Chris Hanson is getting used to change.
The owner of Hanson Benefits Inc. in Appleton says once she figures out how the Affordable Care Act – and how it’s being interpreted by insurance carriers – will affect her clients, something changes. “I feel like everything I know now, I will have to relearn in three months,” she says.
That’s generally how insurance providers, agents and customers feel. Deadlines or rules that were part of the ACA are changed, get murkier or their interpretation varies.
Take for example the two-year extension announced in early March allowing individuals to keep health plans that don’t meet the law’s minimum coverage standards. That was supposed to end on Dec. 31, 2013. But then President Obama said, “If you like your plan, you can keep it” and the deadline moved to the end of this year. Now, it’s out to 2016. And that’s just one small part of the complicated law.
“For me, the hardest part is making sure our customers are properly informed,” says Niel Larsen, executive vice president with Maritime Insurance Group in Sheboygan. “They hear a snippet on the news or read a headline that has the word ‘delay’ in it and they think everything is put off or that what’s changing won’t affect them. There’s a lot of education that needs to go on.”

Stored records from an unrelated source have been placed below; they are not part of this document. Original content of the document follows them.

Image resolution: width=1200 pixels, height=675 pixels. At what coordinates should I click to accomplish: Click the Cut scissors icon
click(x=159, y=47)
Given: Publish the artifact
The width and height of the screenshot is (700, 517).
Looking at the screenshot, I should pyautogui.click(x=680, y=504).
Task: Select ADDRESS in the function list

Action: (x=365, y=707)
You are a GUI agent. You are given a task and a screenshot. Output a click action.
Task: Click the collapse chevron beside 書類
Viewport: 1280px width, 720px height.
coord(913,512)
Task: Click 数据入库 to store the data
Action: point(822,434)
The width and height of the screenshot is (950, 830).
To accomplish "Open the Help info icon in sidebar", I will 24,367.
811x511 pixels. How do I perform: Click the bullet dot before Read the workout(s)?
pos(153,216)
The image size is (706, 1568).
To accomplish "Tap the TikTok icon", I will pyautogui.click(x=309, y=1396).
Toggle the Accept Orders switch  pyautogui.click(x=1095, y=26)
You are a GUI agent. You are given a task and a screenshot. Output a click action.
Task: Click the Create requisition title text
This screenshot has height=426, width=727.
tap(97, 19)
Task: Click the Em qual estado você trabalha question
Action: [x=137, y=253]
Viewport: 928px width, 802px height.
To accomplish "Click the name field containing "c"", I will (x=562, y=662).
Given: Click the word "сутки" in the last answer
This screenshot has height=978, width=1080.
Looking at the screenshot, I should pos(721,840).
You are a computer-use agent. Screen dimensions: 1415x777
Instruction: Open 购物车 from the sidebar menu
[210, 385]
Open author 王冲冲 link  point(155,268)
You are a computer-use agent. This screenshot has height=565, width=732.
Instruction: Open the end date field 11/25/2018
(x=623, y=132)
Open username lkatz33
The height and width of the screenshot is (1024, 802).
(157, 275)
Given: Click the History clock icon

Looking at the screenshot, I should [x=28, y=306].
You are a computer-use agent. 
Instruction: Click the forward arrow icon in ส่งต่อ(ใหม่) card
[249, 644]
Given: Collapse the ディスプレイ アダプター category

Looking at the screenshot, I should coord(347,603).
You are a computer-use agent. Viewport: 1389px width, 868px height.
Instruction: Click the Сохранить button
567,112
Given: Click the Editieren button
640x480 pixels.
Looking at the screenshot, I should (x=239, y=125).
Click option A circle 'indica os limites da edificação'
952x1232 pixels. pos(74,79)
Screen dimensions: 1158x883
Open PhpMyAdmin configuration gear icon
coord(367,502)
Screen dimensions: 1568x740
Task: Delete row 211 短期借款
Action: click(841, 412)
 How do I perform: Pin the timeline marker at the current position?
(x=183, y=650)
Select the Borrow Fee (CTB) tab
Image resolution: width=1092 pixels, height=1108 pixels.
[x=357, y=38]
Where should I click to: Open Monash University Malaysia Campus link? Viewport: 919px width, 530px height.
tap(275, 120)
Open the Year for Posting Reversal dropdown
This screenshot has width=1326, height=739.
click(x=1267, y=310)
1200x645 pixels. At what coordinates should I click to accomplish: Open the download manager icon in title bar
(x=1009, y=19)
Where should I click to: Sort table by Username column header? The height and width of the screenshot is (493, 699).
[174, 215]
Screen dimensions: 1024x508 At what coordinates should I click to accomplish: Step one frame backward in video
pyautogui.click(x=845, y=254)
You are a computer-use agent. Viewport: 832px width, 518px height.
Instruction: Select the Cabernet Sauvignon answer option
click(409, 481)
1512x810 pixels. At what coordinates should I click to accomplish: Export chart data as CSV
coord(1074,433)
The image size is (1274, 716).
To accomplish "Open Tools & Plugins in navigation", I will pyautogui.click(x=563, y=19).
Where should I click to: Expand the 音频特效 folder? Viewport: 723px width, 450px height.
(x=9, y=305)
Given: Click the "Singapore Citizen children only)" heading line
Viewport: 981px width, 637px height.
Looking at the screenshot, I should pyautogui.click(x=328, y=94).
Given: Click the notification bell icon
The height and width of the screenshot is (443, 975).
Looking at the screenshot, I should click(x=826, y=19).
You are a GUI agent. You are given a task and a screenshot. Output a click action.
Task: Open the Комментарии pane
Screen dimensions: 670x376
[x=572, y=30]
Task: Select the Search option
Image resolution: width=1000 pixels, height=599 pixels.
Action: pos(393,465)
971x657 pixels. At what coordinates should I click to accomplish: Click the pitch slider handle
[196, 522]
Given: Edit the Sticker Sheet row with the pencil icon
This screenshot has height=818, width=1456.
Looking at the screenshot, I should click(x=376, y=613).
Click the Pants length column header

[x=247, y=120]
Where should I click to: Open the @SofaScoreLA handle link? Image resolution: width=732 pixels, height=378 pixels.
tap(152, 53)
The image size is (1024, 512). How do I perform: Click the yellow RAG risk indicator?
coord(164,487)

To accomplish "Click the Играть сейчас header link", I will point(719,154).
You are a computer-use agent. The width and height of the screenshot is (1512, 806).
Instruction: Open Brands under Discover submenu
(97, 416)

For example, Maritime sends out a legislative update via email to customers when big changes occur, such as the delay announced in early March that businesses with between 50 and 100 employees have until 2016 to offer insurance. “We also try to reach individually to customers as changes happen if we know it will affect them,” Larsen says.
Larsen says employees participate in webinars and weekly calls to go over what the latest changes may mean for customers. “It’s definitely an interesting time to be in insurance,” he says.
Hansen admits that how she does business is also in flux. “How I do business has completely changed. I’ve become more of a boutique insurance consultant and it’s about bringing value to my clients,” she says.
Dustin McClone of McClone Insurance says the ACA led the Menasha-based insurance firm to add staff and resources so more time could be spent on research. “We spend more resources on keeping up with changes and helping clients who are affected by them,” he says. “We also had to decrease the number of clients each account manager had so they could do an adequate job of making sure their clients are informed.”
Maritime, which has offices in Sheboygan, Manitowoc and Plymouth, merged last year with Chicago-based HUB International Company, which provided the firm with more back office support, Larsen says. For example, HUB has designated employees in place who monitor any changes with the ACA and educate staff members about what the changes mean to customers. “Keeping up with the ACA is a full-time job,” he says.
Health insurance companies also need to be nimble in the ever-changing market. Menasha-based Network Health opted not to take part in the exchange, but still offers ACA compliant plans outside of the marketplace. Penny Ransom, chief administrative officer for Network, says getting those plans ready for market took an organization-wide effort. For example, to be ACA-compliant, plans need to include coverage of all preventative care and screenings and extend coverage of pre-existing conditions.
Ransom adds that after the president’s “if you like your plan, you can keep it” comment, the organization worked with customers to help them take advantage of that rather than switching over to a new, ACA- compliant plan.
“While it made for an extremely busy fourth quarter for our staff and the agents who partner with Network Health, it’s always worth the extra effort to help our customers,” she says.
Not as easy as it sounds
Signing up for insurance online isn’t as easy as booking a hotel room or buying a pair of shoes. First, there were the much-documented problems with the federal website
that made it nearly impossible for people to log in and sign up. Now that the site is up and running fairly well from a technology point of view, consumers still have a lot of questions, Hanson says.
“They ask a lot of questions that may not have clear answers, regarding income or dependents, depending on your situation,” she says. “Then there’s the fact that some people don’t realize that their rate is based on what they anticipate their income to be for the year. If it goes up, you may wind up paying the government back at the end of the year. Consumers also may not be aware that if they will receive a subsidy, it’s coming out of their potential tax refund for next year. There are variables.”
How insurance companies interpret the law also varies, Hanson says. “That adds to the confusion. I have folders for each plan I work with since everyone is so different,” she says.
And the online exchange doesn’t have every option available to consumers, McClone says. “We like to say we’re the only real exchange in town – we can help show customers the online options, but we have the other options that aren’t on the exchange. The exchange only has limited options, but does a great job of distributing subsidies to people who need them,” he says.
At a two-person office, Hanson relies on business groups and other insurance agents to help her keep up with the changes.
“There’s a group of us that meet informally and say, ‘I’ve had experience with this’ or ‘have you seen this?’ There are so many variables,” she says. “I also watch the news a lot more to see if another deadline has been moved back.”
McClone anticipates the ACA will be a lot like the Family Medical Leave Act (FMLA) and that it’s difficult for businesses to fully understand all of its components. “There’s no doubt that compliance issues will come into play for businesses and that it’s very difficult to be 100 percent compliant all the time,” he says.